Egypt, which has deep historical ties with Sudan, has called repeatedly for stability in its southern neighbour, with its commanding position on the Nile on whose waters they both depend.
“Egypt fully supports the security and stability of Sudan, which is integral to Egypt’s national security,” President Abdul Fattah Al Sissi told a top Al Bashir aide who visited Cairo last week.
Days earlier, Egyptian Foreign Minister Sameh Shoukry expressed confidence that Sudan would “overcome the present situation”.
Relations between Cairo and Khartoum had deteriorated sharply in 2017 over territorial disputes, but in recent months the two governments have ironed out their differences, with Sudan even lifting a 17-month ban on Egyptian agricultural produce.
Arab governments have scrambled to provide support, anxious to avoid any repetition of the upheavals that rocked the region in 2011.
During his long years in power, Al Bashir has built up relations with all of the region’s bickering diplomatic players, through a string of sometimes spectacular foreign policy twists.
Just days before the protests erupted, he travelled to meet Syrian President Bashar Al Assad in the first visit to Damascus by any Arab leader since the Syrian civil war erupted in 2011.
“His foreign policy is in all directions driven by economic pressures,” said a European diplomat on condition of anonymity.
The regime hosted Al Qaida founder Osama Bin Laden in the 1990s, and then developed ties with Iran before severing them in 2016.
In October 2017, increased cooperation with Washington helped Khartoum get a decades-old US trade embargo lifted.
Washington has still kept Sudan on its blacklist of “state sponsors of terrorism” along with Iran, North Korea and Syria.
And although the US and the European Union do not openly back Al Bashir, who is wanted by the International Criminal Court on war crimes charges including genocide in Darfur, they work with Khartoum to ensure that “Sudan remains stable”, the diplomat said.
Any kind of instability in Sudan could trigger a new wave of Sudanese migrants headed towards Europe, he added.

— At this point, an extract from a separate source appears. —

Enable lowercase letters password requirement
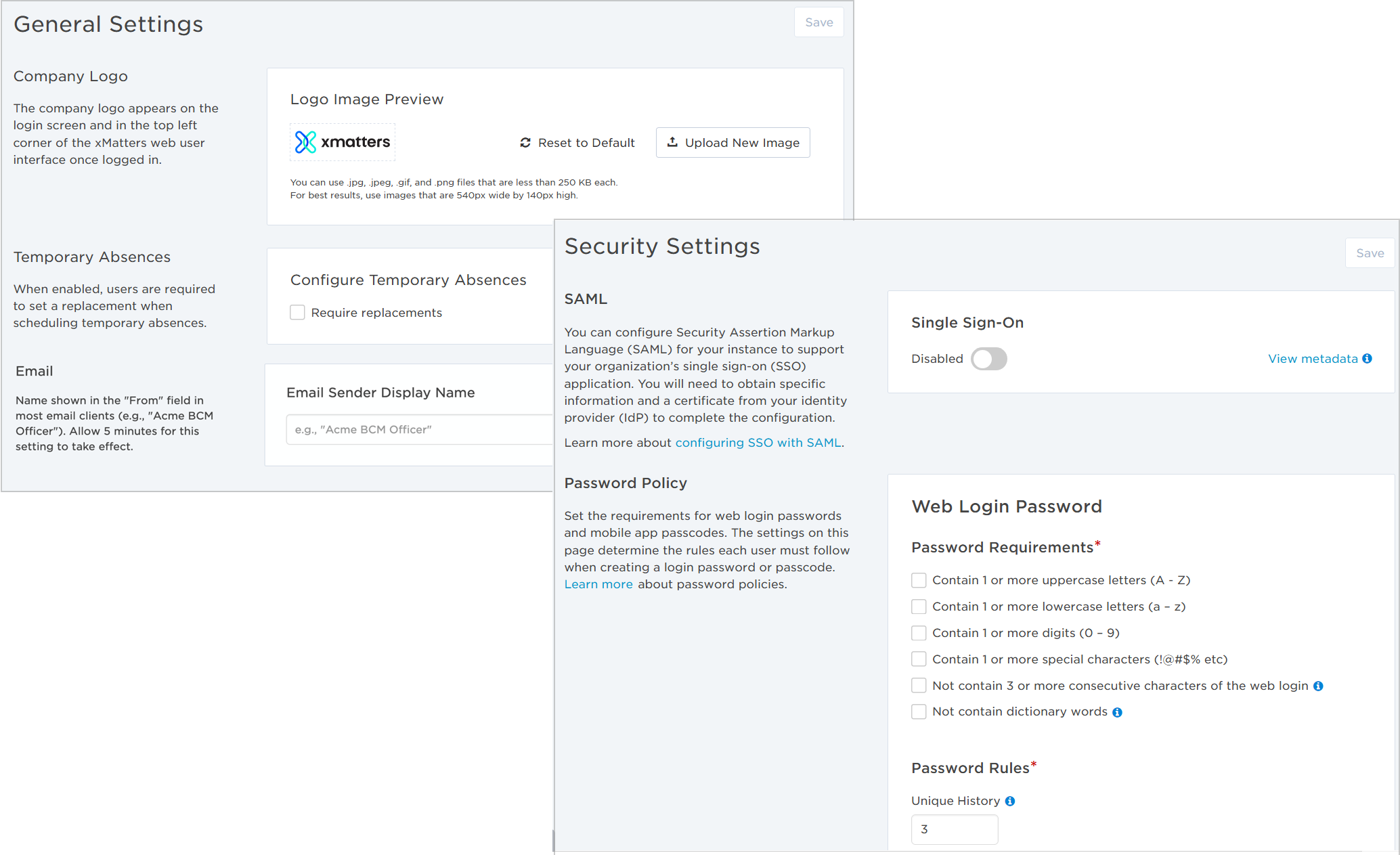919,607
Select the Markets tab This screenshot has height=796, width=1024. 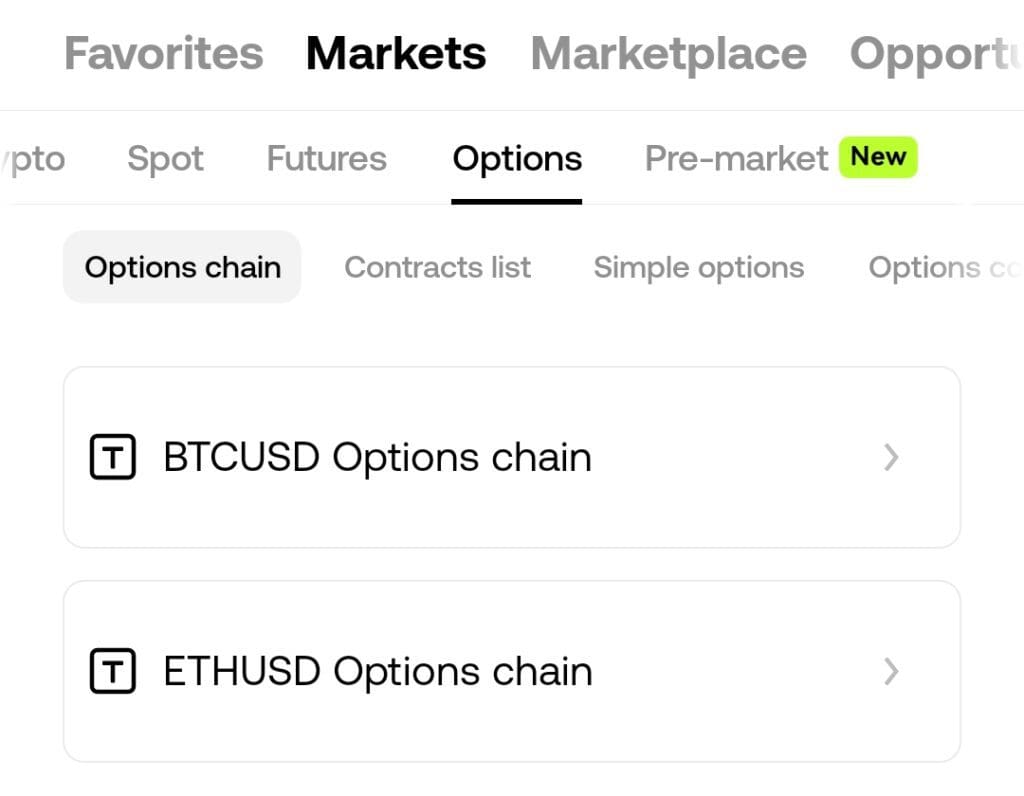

Sudan’s strategic location in the Horn of Africa is a blessing for Al Bashir, said Amal Al Taweel of the Cairo-based Al Ahram Centre for Political and Strategic Studies.
“I think the international and regional powers will not allow Sudan to fall,” she told AFP.

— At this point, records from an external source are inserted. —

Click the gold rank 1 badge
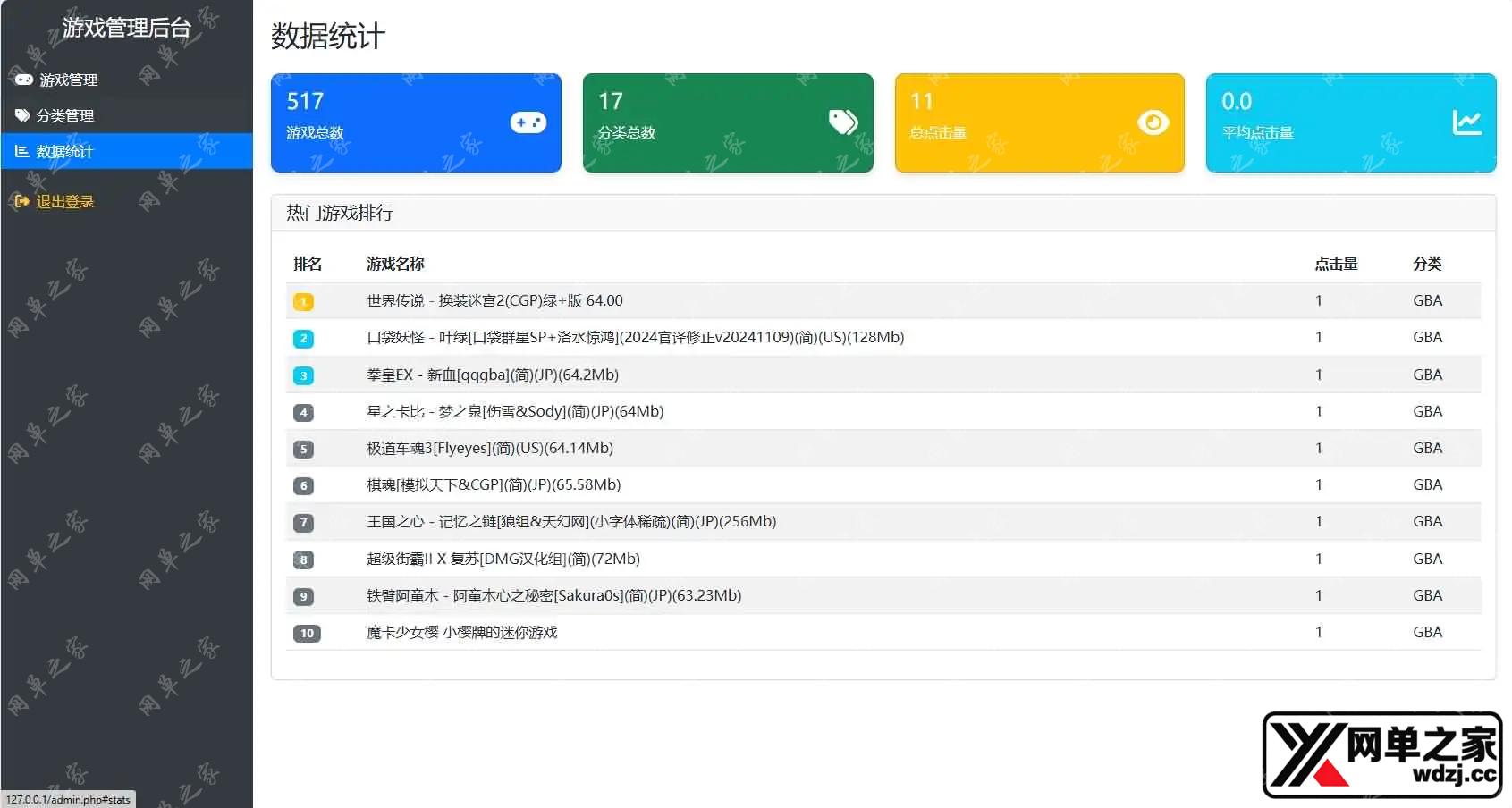1512x808 pixels. click(x=303, y=302)
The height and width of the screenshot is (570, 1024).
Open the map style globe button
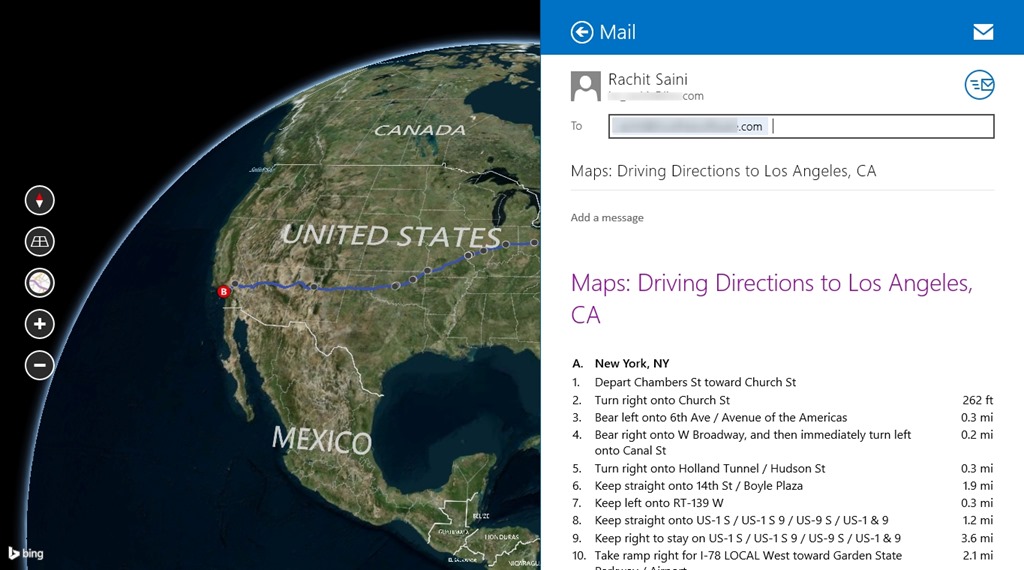click(x=39, y=283)
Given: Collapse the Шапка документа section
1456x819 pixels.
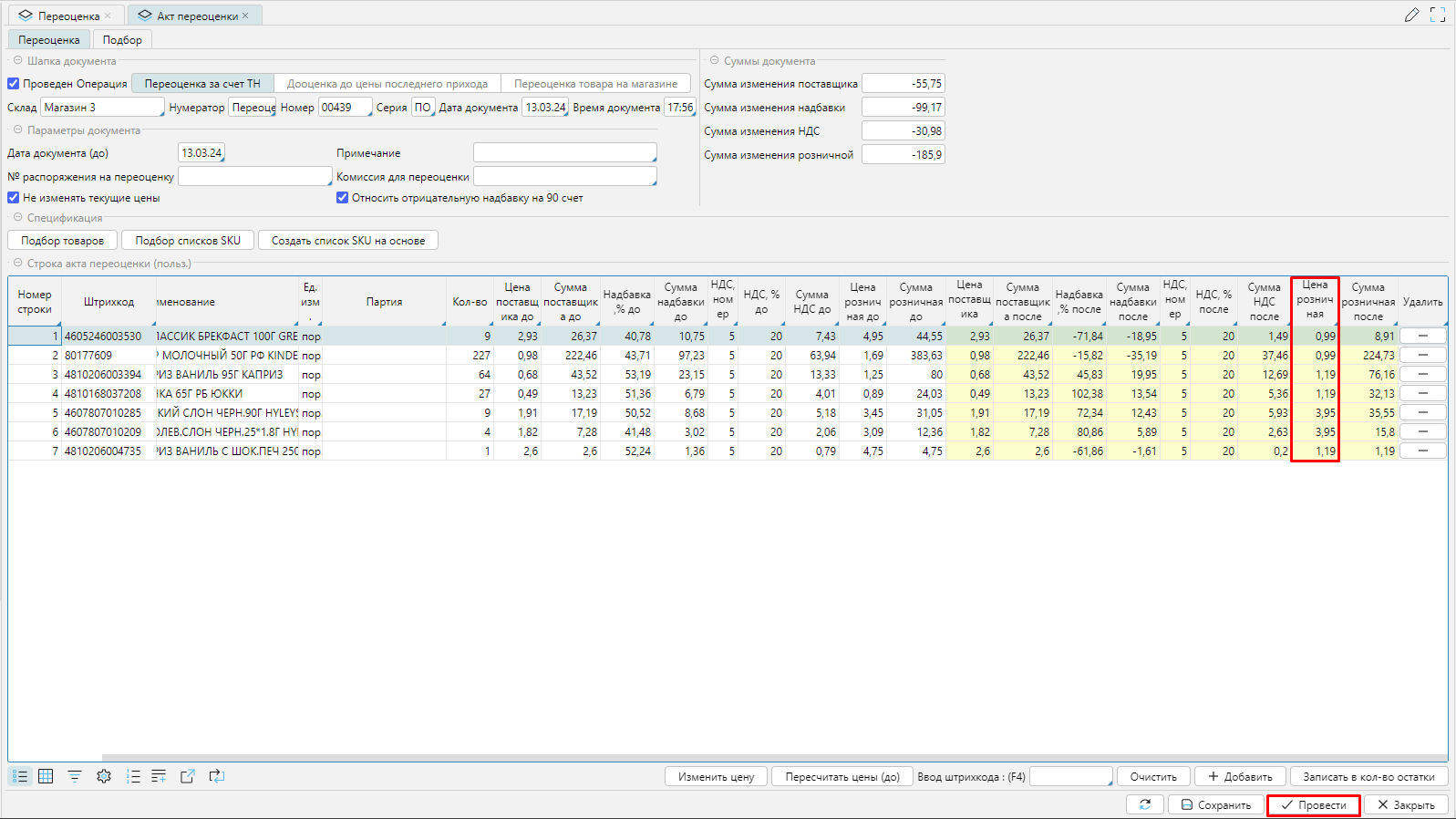Looking at the screenshot, I should coord(17,61).
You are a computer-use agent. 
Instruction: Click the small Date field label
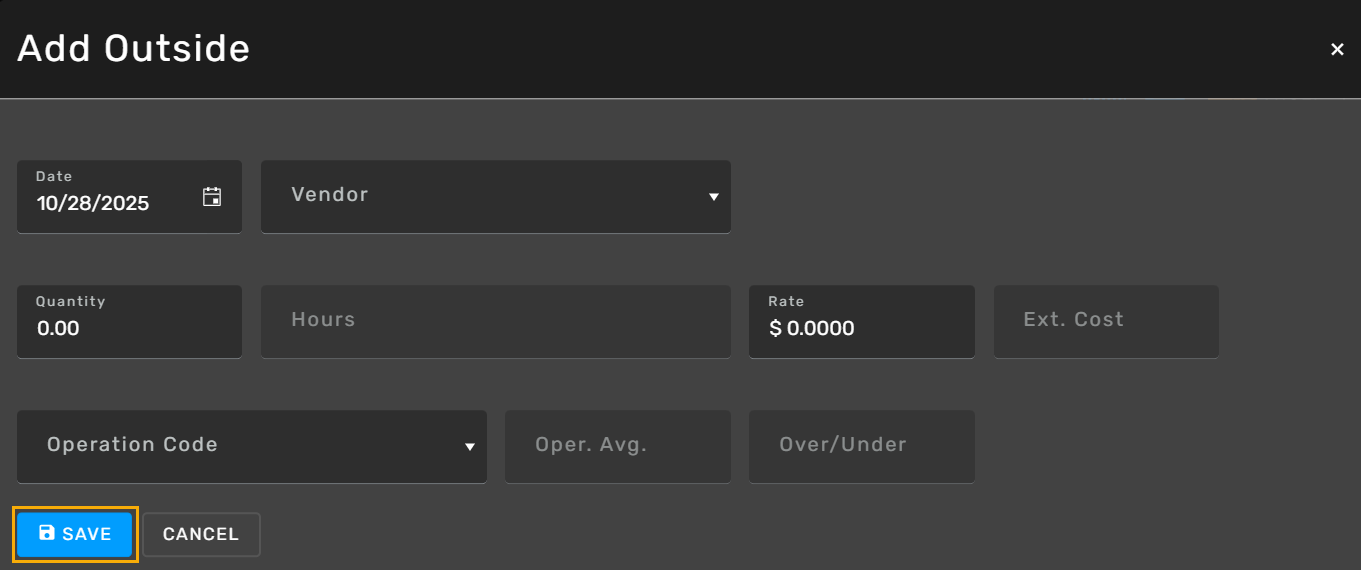(x=54, y=177)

“But a lot depends on how the balance of power shifts on the streets,” she added.
“The world also doesn’t want to see another new bastion of hardliners that might be created if something like this happens.”
Al Bashir surprised the West when he dumped Tehran for Riyadh in 2016.

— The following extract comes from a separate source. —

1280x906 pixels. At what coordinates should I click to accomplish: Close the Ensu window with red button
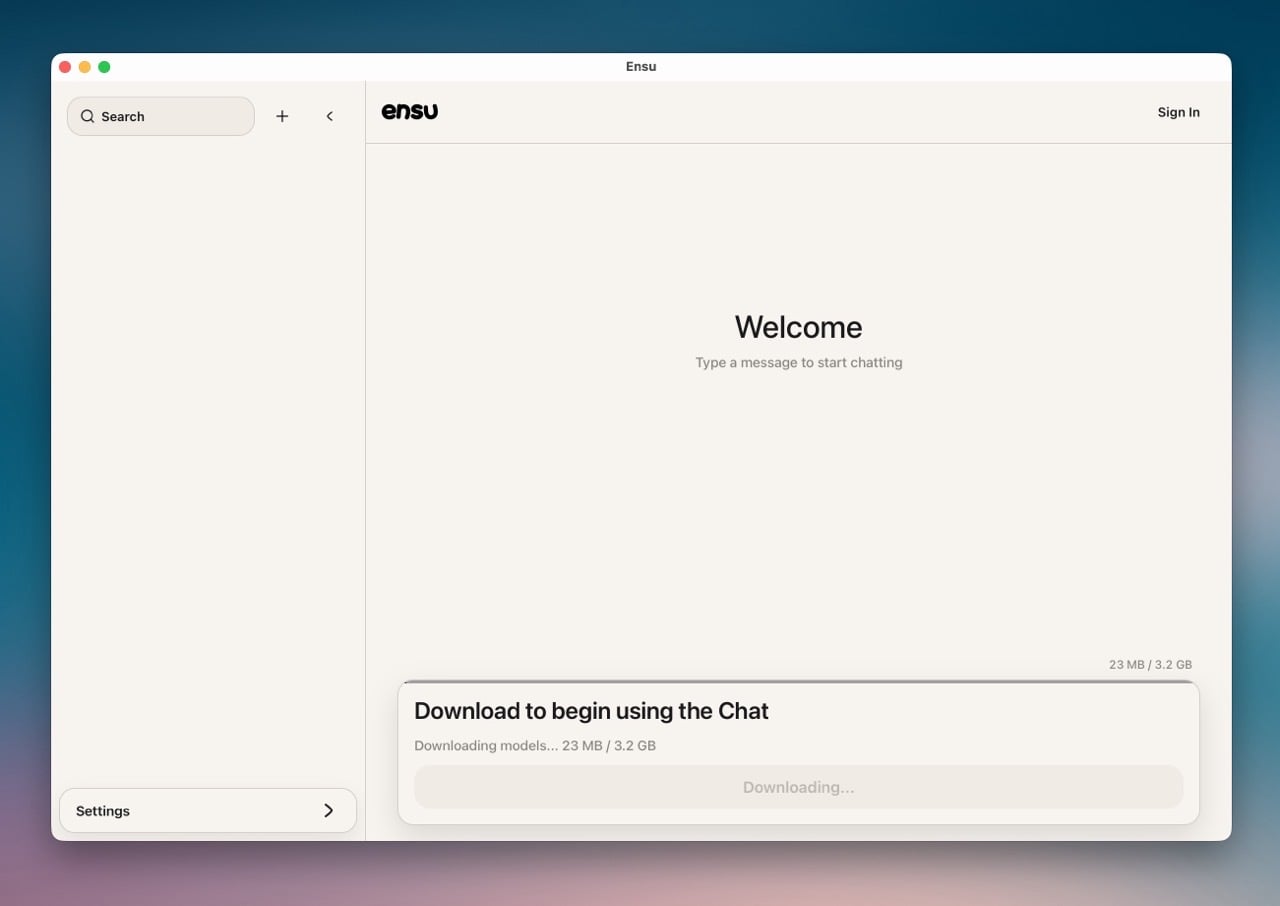tap(65, 67)
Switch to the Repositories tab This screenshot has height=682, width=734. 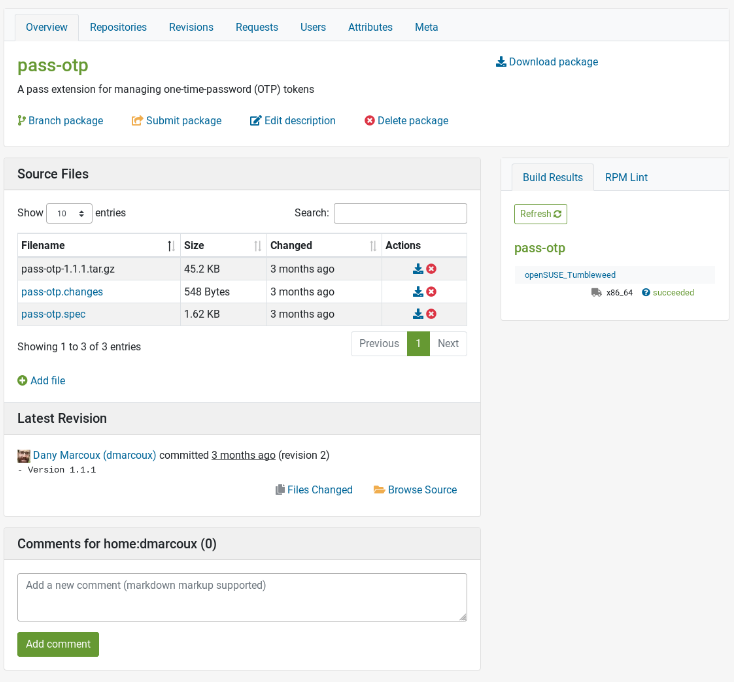pyautogui.click(x=118, y=27)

The shift was not just diplomatic. The Sudanese leader also sent hundreds of troops to join the Saudi-led coalition battling Iran-linked Al Houthi militia in Yemen, in what he called an “ideological” decision.
By doing so, Al Bashir signalled to Gulf Arab states that he was an asset in their struggle against Iran.
For international powers like China, which has reportedly invested billions of dollars in Sudan, the country offers a gateway to the rest of the continent.
“For countries like China and Russia, Sudan is an entry gate to Africa,” the foreign diplomat said.
“Be it them or the West, nobody wants Sudan to crumble.”